ACTION ITEM:
I need every line from the start of the material below up to and including the line containing "Task: Click the", restated exactly, with the pictures omitted.
*** Block opens ***
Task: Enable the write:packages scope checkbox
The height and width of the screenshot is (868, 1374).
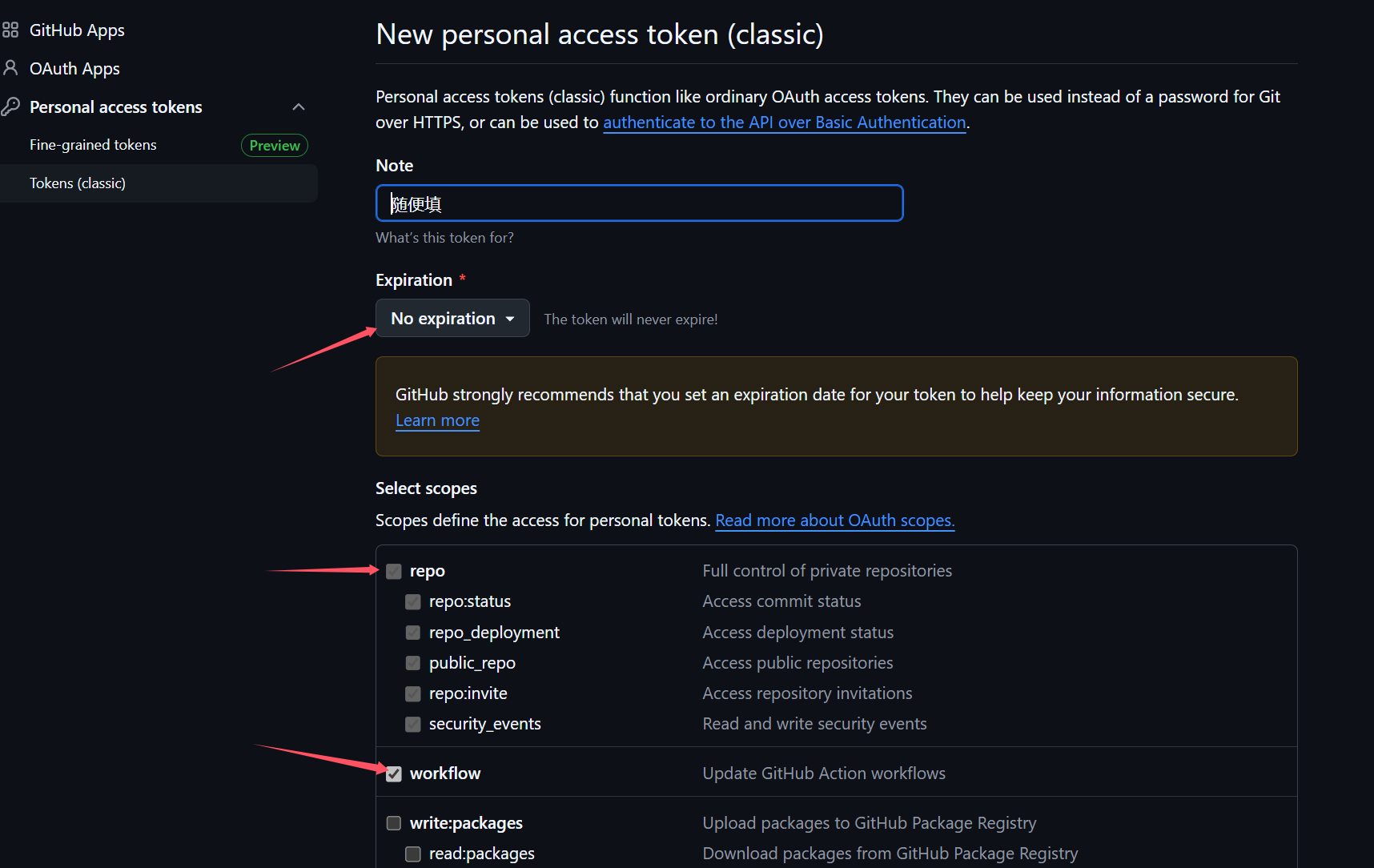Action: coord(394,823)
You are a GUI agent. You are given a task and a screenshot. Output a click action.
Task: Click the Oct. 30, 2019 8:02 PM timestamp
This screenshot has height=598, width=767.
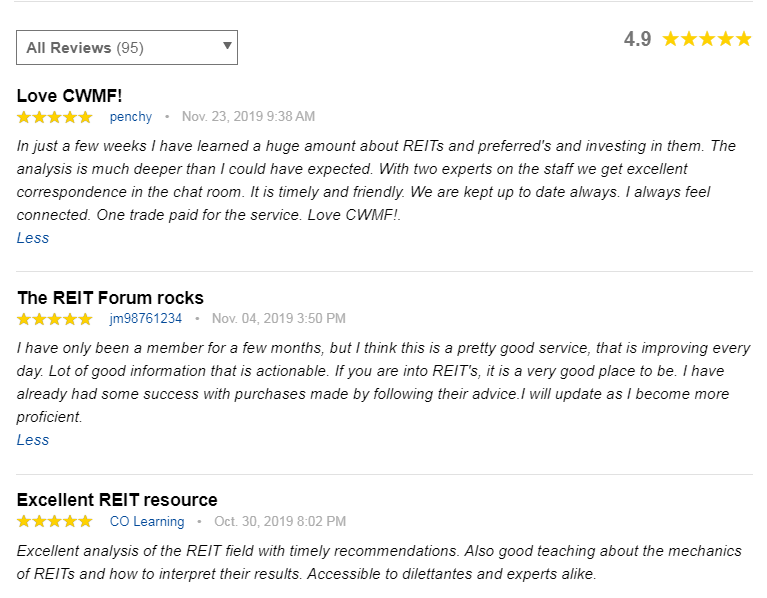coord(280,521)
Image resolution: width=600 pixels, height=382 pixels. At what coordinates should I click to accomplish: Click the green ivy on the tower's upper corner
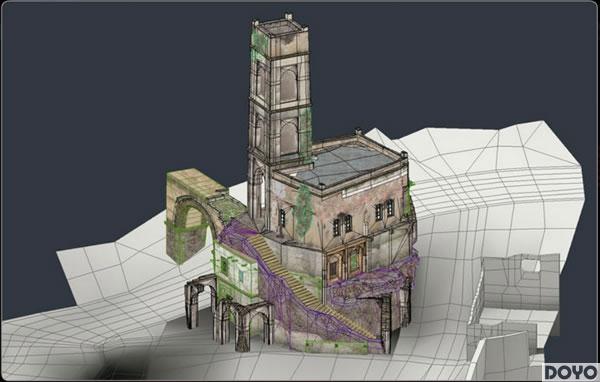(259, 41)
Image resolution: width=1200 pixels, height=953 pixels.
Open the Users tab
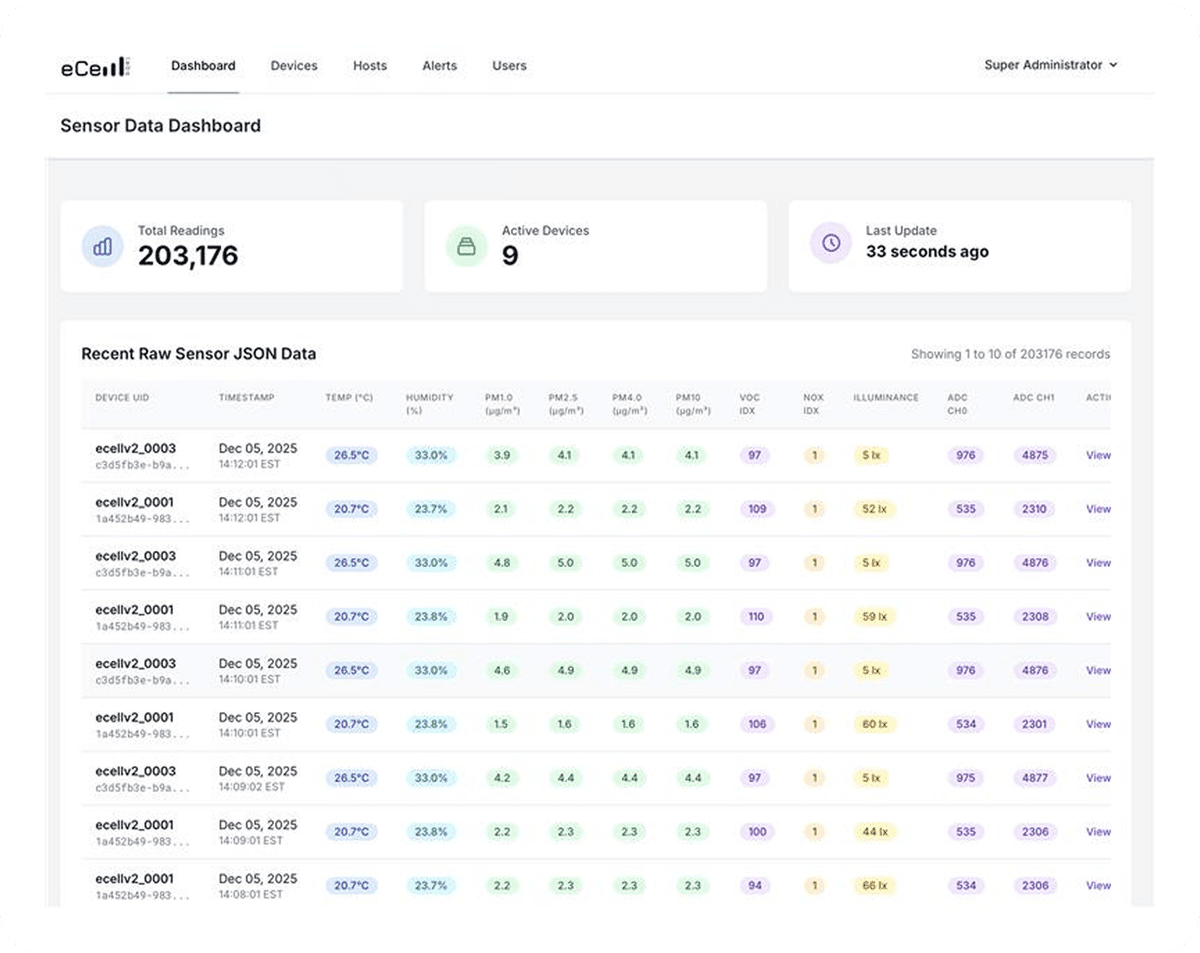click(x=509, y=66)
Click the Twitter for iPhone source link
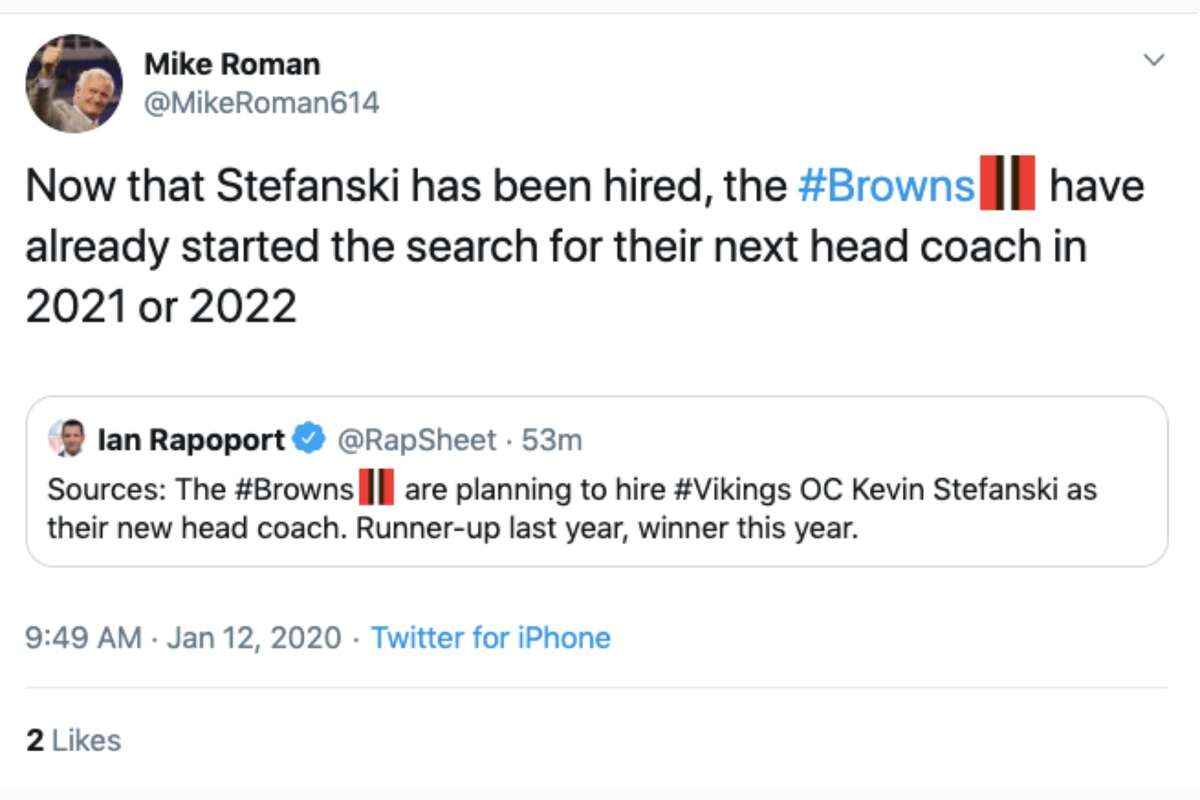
*** Block closes ***
REPLY TO THE TASK:
Task: Enable the write:packages scope checkbox
The height and width of the screenshot is (868, 1374).
Action: coord(394,823)
You are a GUI agent. You are given a task and a screenshot. Output a click action.
Task: Click the Oct. 30, 2019 8:02 PM timestamp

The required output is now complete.